A bank has no investment in the neighborhoods you live in, beyond their own bottom line, and the banks have all but admitted it.
“The bank itself has no economic interest or ownership stake in the properties,” a spokesman for Deutsche Bank told the Sun-Sentinel.
So I ask you again, why would you ever want a bank as a neighbor?
The numbers don’t lie. The Sun-Sentinel found 10,300 code violations in bank-owned homes in South Florida since 2007. In the cities they tracked 40 percent of bank-owned homes were cited last year.
So chances are you are living next to one of these eyesores. And I’m betting you’re not too happy about it.
The threat of foreclosure blight is far from simply cosmetic. They become havens for illegal activity, for drug use and gangs.
The Sun-Sentinel cited a Miramar toddler’s 2009 death where a boy wandered into the backyard of an empty foreclosed house and drowned. The boy’s mom told the police the water was dark and full of garbage.
Foreclosure blight is just impossible to ignore, not that the banks and many at the top haven’t tried. Thankfully Florida governor Rick Scott finally took notice, not that I expect much to come from it.
On the one hand he sounded concerned, but in his very next breath he deflected blame from the banks, pointing instead to the poor economy as the reason for the rapid spread of foreclosure blight.
Last time I checked the economy doesn’t own these homes. Banks do.
Let’s not forget who put this governor into office. The banks fully supported Rick Scott’s campaign; I can’t imagine that he will do anything that will harm the banks.
Which means it’s up to the local cities and town to nail the banks and take back their neighborhoods.
Some municipalities are now trying more aggressive tactics, from issuing subpoenas to bank officials to citing banks before they have the title in their hands. But many just haven’t had the mustard to really go after the banks.
Most of the fines or liens issued against the banks just get ignored.
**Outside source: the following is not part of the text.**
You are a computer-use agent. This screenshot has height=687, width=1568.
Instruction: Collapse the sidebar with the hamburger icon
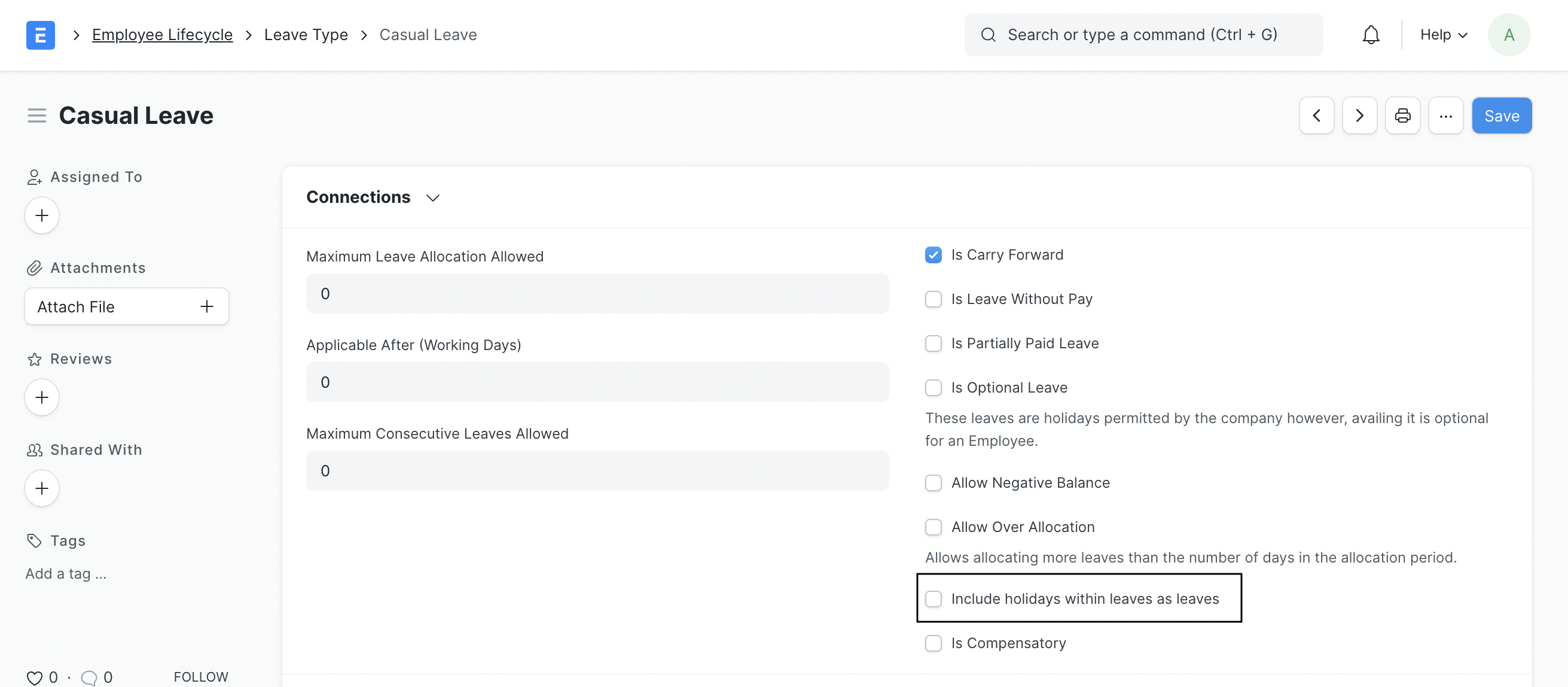click(36, 115)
These are at best desperate tactics, if cities really want to get the banks attention, they should hire outside counsel and sue the pants off the banks.
Most local governments just don’t have the resources to take on the banks in a court of law, so just like homeowners, they need to lawyer up.
But the truth is most of these abandoned homes are just too far gone. We don’t have the luxury of waiting for banks to step up.
As I said in my last blog, Pam Bondi should be giving some of the $300 million Florida is getting from the foreclosure settlement to give to cities and towns, so they can raze these decrepit homes and take their neighborhoods back.
It’s time for the banks to stop being slumlords and rotten neighbors.